И все было бы с «удельной» концепцией в порядке, когда бы на следующей странице «Ивана Грозного» не содержалось нечто, напоминающее, скорее, Горского, чем Платонова: «Эта операция вывода землевладельцев получила характер массовой мобилизации служилого землевладения с явной тенденцией к тому, чтоб заменить крупное вотчинное землевладение мелким поместным землевладением». Как видим, тут уже и речи нет о княжатах и их удельных воспоминаниях. Тут все просто: царь против аристократии. И удивленный этим обстоятельством читатель находит вдруг в тех же «Очерках» другую формулировку опричнины, на этот раз почти буквально повторяющую Горского: «Опричнина... сокрушила землевладение знати в том виде, как оно существовало из старины».
Конечно, теперь мы знаем, что Платонов не зря так отчаянно метался между «удельным» и «государственным» объяснениями опричнины. На самом деле «научные исследования последних десятилетий», так радовавшие историка, вовсе не снабдили его данными для подкрепления его гипотезы, которую он неосторожно представил читателю в качестве безусловного факта. Когда за проверку платоновской гипотезы взялся такой мощный и скрупулезный исследователь, как С.Б. Веселовский, пришел он к выводу для нее убийственному. Она оказалась фикцией.

• Исходные данные
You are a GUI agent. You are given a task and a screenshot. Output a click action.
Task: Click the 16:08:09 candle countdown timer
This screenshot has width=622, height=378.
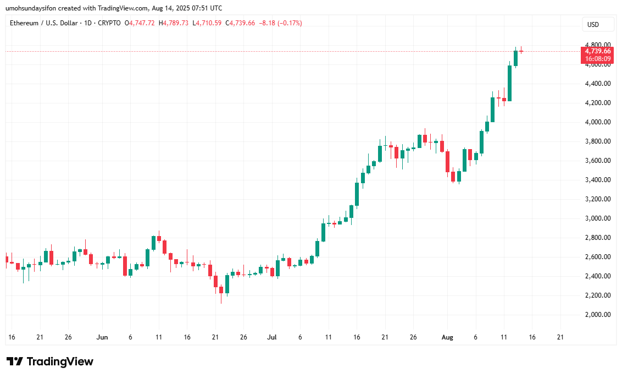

• Набор заданий
1. Согласуются ли с фрагментом об опричнине утверждения ниже? На каждое ответьте «да» или «нет» и дословно приведите решающие слова фрагмента.
(а) Веселовский, проверив гипотезу Платонова, подтвердил ее.
(б) В «Очерках» есть формулировка опричнины, почти буквально повторяющая Горского.
(в) Цитата из «Ивана Грозного» говорит о стремлении заменить мелкое поместное землевладение крупным вотчинным.
2. Выпишите из фрагмента об опричнине в точности тот участок, что лежит между словами «Конечно, теперь мы» и «Она оказалась фикцией.», включая их.

• Ответы
1.
(а) Нет: «пришел он к выводу для нее убийственному. Она оказалась фикцией».
(б) Да: «другую формулировку опричнины, на этот раз почти буквально повторяющую Горского».
(в) Нет: «заменить крупное вотчинное землевладение мелким поместным землевладением».

2.
Конечно, теперь мы знаем, что Платонов не зря так отчаянно метался между «удельным» и «государственным» объяснениями опричнины. На самом деле «научные исследования последних десятилетий», так радовавшие историка, вовсе не снабдили его данными для подкрепления его гипотезы, которую он неосторожно представил читателю в качестве безусловного факта. Когда за проверку платоновской гипотезы взялся такой мощный и скрупулезный исследователь, как С.Б. Веселовский, пришел он к выводу для нее убийственному. Она оказалась фикцией.